Michaël Borremans; The Answer is Not Coming
By Lucy von Goetz
You can think and think a question, the purpose of waiting, the question of whether there is any purpose, any person meant to appear, but if the person doesn’t come, there is no one and nothing to answer you. It’s dark. You hear a small group of men call to one another in Flemish, see them pass by, their pom-pom heads weighted, a hint of disquieting among them. They’re further away now. Inside Michaël Borremans’s The Constellation – Ten Flemish Actors, 2000. Outside, in Borremans’s Trickland (II-Large), 2002, sticky wind whistles around stagnant trees who sit in rock-like resolution before their audience. The observers are cold, almost too cold to move.
The answer is not coming. With Borremans’s work we are forced to find an arbitrary point inside the spell of waiting, the open absence, and tear ourselves away. Leave, with no answer. Move on to the next question.
Borremans was born in Geraardsbergen, Belgium, in 1963. Initially he trained as a photographer and etcher in Ghent. In the mid-1990s, Borremans excavated densely atmospheric subjects and forms, often alluding to art historical figures such as Goya, Velázquez, Magritte, and Manet.
Borremans’s paintings and drawings are rendered as impervious surreal poems rather than cohesive recitals. In the late 1990s Borremans taught himself painting. Rather successfully.
Borremans’s work has been the subject of solo exhibitions at several prominent institutions, including, Michaël Borremans: The Promise, which is currently on view at Prada Rong Zhai, Shanghai, until 9th June—showcasing twenty-three paintings from various stages in his career as well as one of the artist’s video works. This week in London, David Zwirner will open their exhibition, The Monkey, a new series of paintings on Thursday 6th June. Borremans uses this series of painting to further delve into how the medium can cope with marrying the romantic and the absurd. The porcelain monkey figurine was common in the “singerie” obsession of the Rococo period, where fashionably dressed monkeys would satirically imitate human behaviour. In Borremans’s painting, The Gardener, 2023, a giant porcelain monkey tends to a tree, towering above oblivious miniature people below. The balance of precision and ambiguity lends itself to the eerie eroticism of the work, upsetting hierarchies.

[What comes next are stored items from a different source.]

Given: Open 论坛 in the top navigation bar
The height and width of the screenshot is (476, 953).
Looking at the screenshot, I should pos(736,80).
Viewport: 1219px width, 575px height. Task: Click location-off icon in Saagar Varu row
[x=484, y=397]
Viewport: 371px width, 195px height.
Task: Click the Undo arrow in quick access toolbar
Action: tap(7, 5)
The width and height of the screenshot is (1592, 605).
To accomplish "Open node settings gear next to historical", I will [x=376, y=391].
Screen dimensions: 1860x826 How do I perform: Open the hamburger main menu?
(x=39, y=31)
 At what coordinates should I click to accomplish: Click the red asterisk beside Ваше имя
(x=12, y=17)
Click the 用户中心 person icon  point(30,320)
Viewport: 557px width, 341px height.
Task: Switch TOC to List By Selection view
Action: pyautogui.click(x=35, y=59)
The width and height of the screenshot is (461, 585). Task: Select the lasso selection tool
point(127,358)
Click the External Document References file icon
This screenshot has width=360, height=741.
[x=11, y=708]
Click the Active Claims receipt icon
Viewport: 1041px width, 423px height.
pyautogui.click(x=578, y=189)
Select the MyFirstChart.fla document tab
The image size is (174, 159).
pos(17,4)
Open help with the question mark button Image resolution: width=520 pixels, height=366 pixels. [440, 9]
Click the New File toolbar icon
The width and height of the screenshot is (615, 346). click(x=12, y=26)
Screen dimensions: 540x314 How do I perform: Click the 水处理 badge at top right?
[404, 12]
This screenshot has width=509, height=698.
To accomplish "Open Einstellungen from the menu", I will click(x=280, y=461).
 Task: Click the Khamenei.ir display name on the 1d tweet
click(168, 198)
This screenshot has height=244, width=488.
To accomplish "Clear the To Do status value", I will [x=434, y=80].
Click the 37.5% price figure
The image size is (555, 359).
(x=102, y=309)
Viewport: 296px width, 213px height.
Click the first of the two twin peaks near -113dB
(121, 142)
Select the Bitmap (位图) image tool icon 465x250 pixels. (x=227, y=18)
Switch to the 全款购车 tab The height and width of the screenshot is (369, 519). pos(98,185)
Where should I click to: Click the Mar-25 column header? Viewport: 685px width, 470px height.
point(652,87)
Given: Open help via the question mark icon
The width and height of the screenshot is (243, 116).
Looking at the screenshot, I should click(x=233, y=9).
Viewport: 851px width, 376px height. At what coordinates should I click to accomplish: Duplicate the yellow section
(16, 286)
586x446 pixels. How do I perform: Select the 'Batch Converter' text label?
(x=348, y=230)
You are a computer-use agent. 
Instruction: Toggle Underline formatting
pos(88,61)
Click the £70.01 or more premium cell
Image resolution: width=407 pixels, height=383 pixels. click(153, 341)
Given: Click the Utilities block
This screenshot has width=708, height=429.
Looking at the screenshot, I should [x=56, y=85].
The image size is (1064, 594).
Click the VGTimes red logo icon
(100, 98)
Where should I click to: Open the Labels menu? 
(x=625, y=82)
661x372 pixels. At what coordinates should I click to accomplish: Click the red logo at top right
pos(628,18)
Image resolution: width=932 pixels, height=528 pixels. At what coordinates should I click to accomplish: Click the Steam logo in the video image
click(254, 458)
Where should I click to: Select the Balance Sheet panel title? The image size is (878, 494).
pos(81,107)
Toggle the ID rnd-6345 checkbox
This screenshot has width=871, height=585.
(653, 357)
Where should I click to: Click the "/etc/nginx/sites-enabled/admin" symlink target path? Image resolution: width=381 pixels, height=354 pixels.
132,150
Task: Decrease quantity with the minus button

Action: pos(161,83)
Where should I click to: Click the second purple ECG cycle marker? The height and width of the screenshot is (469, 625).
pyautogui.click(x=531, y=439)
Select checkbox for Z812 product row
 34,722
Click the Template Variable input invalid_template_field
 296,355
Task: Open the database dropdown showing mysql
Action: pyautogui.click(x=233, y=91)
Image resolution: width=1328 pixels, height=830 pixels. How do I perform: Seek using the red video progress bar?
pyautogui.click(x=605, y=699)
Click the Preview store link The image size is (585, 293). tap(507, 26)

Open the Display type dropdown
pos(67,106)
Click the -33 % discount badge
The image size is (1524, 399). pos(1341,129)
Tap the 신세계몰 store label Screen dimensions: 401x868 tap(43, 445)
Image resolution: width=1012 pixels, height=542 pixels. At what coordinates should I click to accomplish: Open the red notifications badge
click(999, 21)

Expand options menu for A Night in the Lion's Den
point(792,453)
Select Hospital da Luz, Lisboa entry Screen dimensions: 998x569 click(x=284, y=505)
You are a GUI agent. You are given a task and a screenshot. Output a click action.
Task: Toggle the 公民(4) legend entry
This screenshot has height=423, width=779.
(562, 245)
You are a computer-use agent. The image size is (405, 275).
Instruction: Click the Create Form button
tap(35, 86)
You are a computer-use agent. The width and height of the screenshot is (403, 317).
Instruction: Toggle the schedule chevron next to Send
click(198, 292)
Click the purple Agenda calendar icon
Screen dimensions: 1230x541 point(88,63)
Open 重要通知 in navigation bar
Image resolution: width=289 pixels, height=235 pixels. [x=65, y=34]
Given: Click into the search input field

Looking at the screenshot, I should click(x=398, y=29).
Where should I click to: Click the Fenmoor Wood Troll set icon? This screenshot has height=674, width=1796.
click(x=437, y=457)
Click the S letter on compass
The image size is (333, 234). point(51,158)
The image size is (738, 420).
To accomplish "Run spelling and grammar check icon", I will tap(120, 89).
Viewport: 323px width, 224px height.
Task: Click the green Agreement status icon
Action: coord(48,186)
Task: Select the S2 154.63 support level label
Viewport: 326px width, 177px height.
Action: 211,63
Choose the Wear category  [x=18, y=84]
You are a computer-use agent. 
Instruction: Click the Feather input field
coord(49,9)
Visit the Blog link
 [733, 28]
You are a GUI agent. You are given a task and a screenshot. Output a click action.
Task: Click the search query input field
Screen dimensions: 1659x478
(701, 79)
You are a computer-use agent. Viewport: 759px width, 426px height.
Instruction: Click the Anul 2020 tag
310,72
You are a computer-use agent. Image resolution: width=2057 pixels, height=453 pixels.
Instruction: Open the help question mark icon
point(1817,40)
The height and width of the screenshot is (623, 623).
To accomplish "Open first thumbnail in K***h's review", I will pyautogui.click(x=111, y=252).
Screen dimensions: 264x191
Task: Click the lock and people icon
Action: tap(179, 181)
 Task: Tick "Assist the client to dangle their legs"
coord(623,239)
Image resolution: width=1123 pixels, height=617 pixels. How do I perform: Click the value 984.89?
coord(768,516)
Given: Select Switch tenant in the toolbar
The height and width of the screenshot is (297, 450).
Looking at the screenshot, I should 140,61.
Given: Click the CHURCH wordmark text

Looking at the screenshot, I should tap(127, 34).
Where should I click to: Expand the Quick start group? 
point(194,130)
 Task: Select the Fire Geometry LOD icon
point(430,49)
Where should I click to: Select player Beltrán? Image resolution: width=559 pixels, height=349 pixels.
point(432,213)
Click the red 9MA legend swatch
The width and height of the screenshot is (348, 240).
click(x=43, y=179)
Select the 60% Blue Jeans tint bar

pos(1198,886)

Though likely better known for his paintings, as a trained engraver some of Borremans’s most unsettling and impressive works are arguably his drawings. The earlier works on paper are resemblant of 17th and 18th century French and Spanish masters such as Fragonard and Goya. See the etch-like seismograph lines of Borremans’s Les messagères du Bonheur from 1991. His drawings offer an intriguing palette with earthy browns and bright whites, some evoking sepia photographs. It is significant to note that of the six works by Borremans that MoMA has in its collection, one is a video work from 2006, and five are works on paper made between 2000 and 2003. His techniques on paper are as sophisticated as those with oil, conjuring in pencil, delicate watercolour washes, and white highlights. Some drawings are daubed in varnish or coffee, stamping the works in tonal depth. Looking at drawing is an intimate experience. The narrative potential of drawing keeps us captive in Borremans’s ambiguous spaces.
In Borremans’s oeuvre, representation takes on surrealist and formalist swerves of meaning. Somehow through the balancing act of these sensibilities, we avoid whiplash from meandering sinister, tense, and charged artworks – and instead are left with an acute sense of open absence. The answer is not coming.